Dem Streit zweier Geschwister lag folgender Sachverhalt zugrunde: Die Mutter hatte ihrer Tochter eine notarielle General- und Vorsorgevollmacht zur Regelung sämtlicher vermögensrechtlicher Angelegenheiten erteilt. Zum Alleinerben hatte sie ihren Sohn eingesetzt. Die Mutter lebte mehrere Jahre bei der Tochter, bevor sie dann bis zu ihrem Tod in einem Pflegeheim wohnte. Noch zu Lebzeiten der Mutter ließ sich die Tochter vom Bankkonto der Mutter insgesamt 7.100 Euro in verschiedenen Teilbeträgen bar auszahlen. Die Auszahlungen erfolgten teilweise auf Grund von Schecks, welche die Mutter selbst unterschrieben hatte, bei anderen Auszahlungen machte die Tochter von ihrer Vollmacht Gebrauch. Nach dem Tod der Mutter wollte der Bruder nicht glauben, dass die Barabhebungen für die Mutter verwendet worden sind. Seiner Ansicht nach habe die Schwester die Beträge vielmehr zu Unrecht für sich einbehalten. Als eingesetzter Alleinerbe verlangte er sodann die Herausgabe an sich.

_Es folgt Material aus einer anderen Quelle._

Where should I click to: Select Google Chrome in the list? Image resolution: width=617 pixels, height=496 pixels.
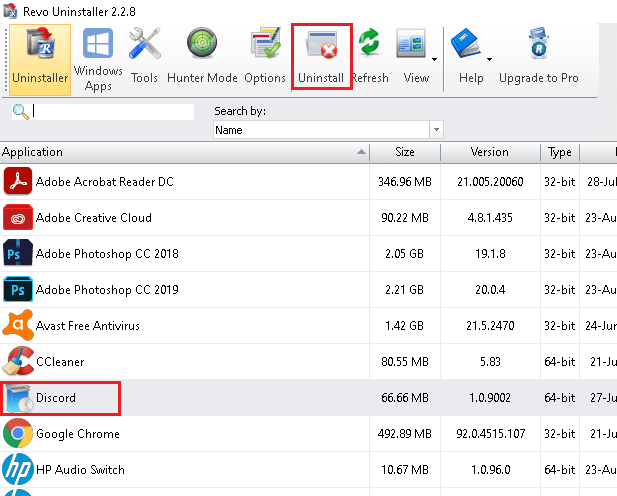77,434
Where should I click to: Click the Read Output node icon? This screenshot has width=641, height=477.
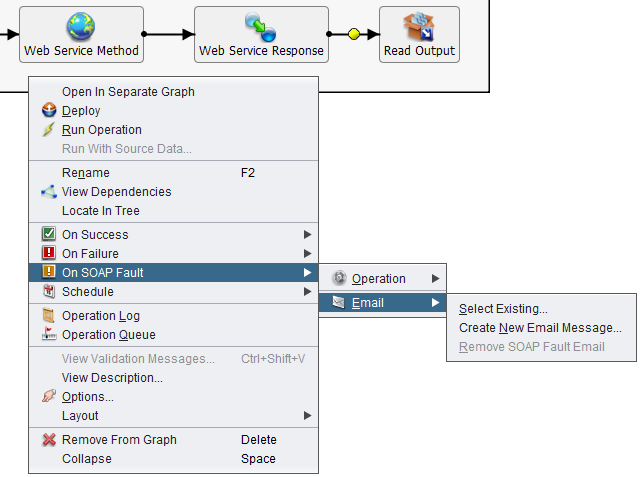[419, 26]
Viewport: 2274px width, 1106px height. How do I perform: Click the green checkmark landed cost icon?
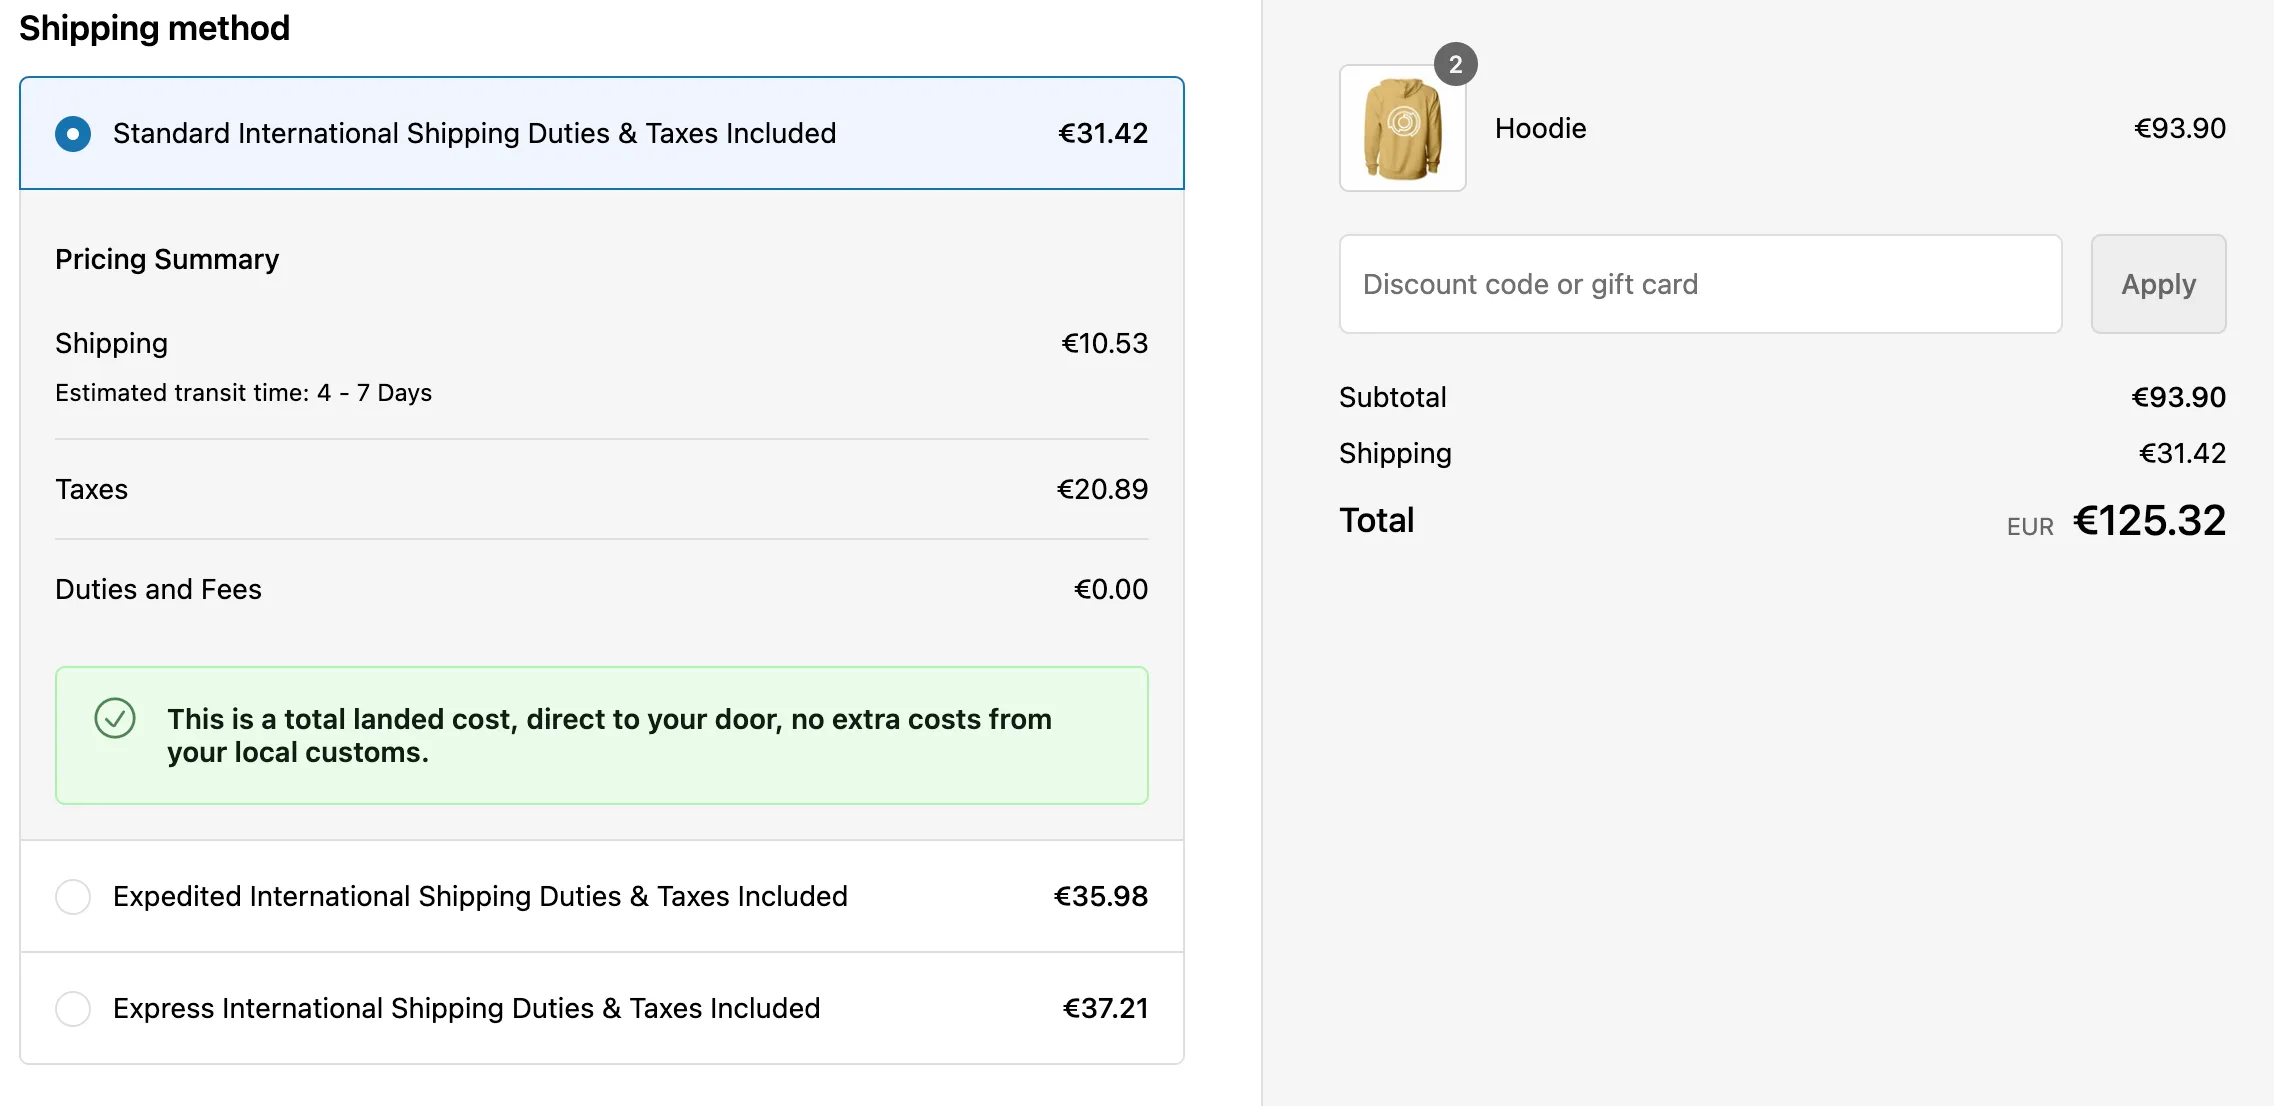click(x=115, y=719)
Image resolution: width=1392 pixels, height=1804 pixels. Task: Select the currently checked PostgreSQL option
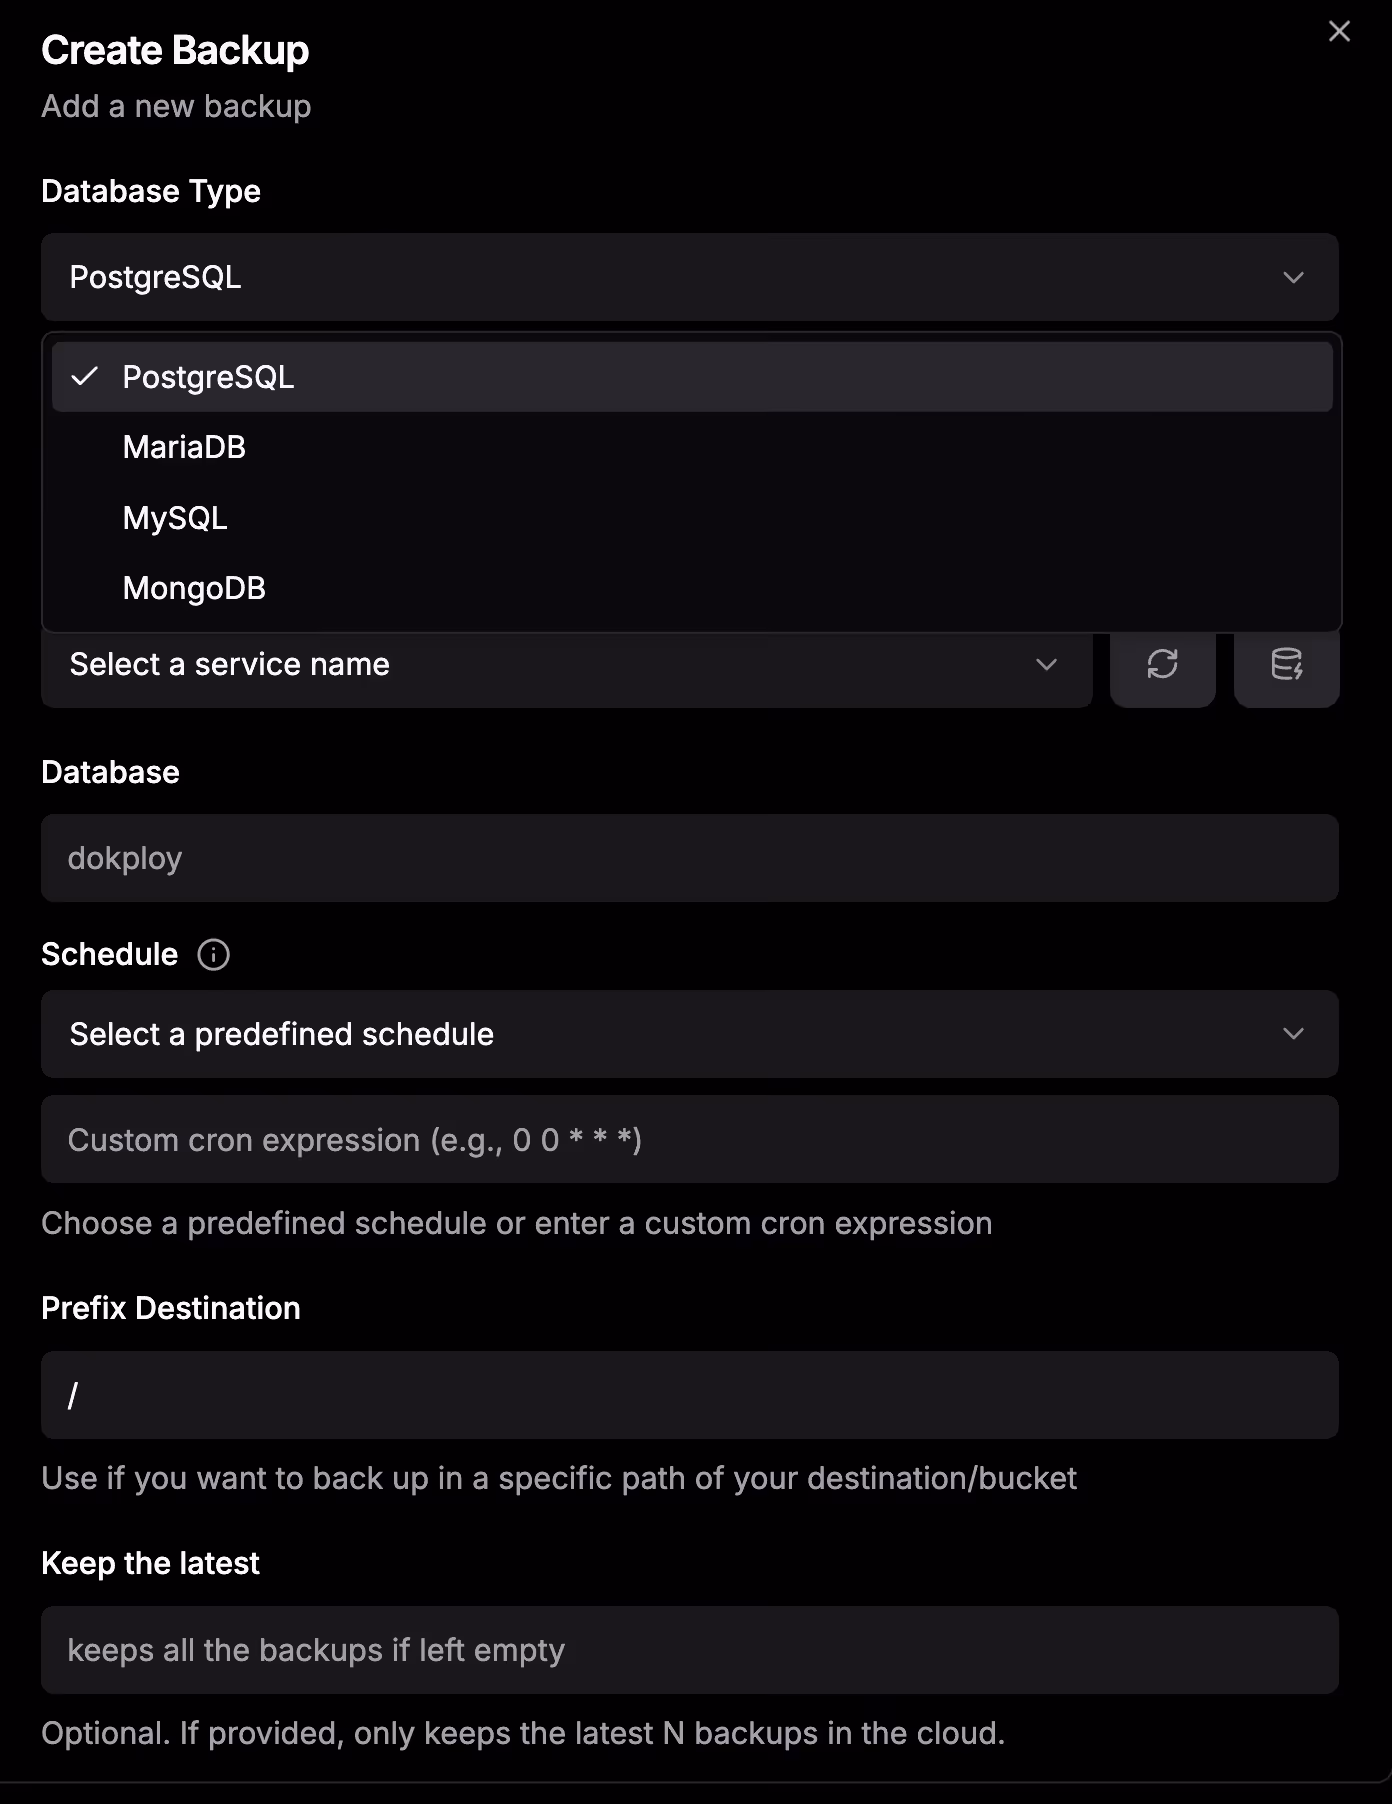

Das Gericht verneinte einen Herausgabeanspruch des Bruders gegen seine Schwester und bestätigte im Ergebnis die klageabweisende Entscheidung der Vorinstanz.

Das Gericht war davon überzeugt, dass die Schwester Geldbeträge in Höhe von 5.920 Euro, welche ihr auf Grund der von der Mutter unterschriebenen Schecks ausbezahlt wurden, für sich vereinnahmt und unstreitig für eigene Zwecke verwendet hatte. Auf den Schecks waren jeweils Verwendungszwecke wie „Aufwandsentschädigung“ oder „Pflegegeld“ eingetragen. Zudem legte die Schwester einen handschriftlichen Vertrag vor, nach dem sie von der Mutter für ihre Betreuungs- und Pflegeleistungen eine monatliche Aufwandsentschädigung in Höhe von 1.000 Euro erhalten sollte. Aus alledem schloss das Gericht, dass die Mutter der Schwester diese Beträge als Gegenleistung für die von ihr erbrachten Betreuungs- und Pflegeleistungen und daher mit Rechtsgrund zugewendet hatte. Da der Bruder nicht beweisen konnte, dass die Auszahlungen nicht von dem Vertrag gedeckt waren, schied ein Anspruch wegen einer ungerechtfertigten Bereicherung aus.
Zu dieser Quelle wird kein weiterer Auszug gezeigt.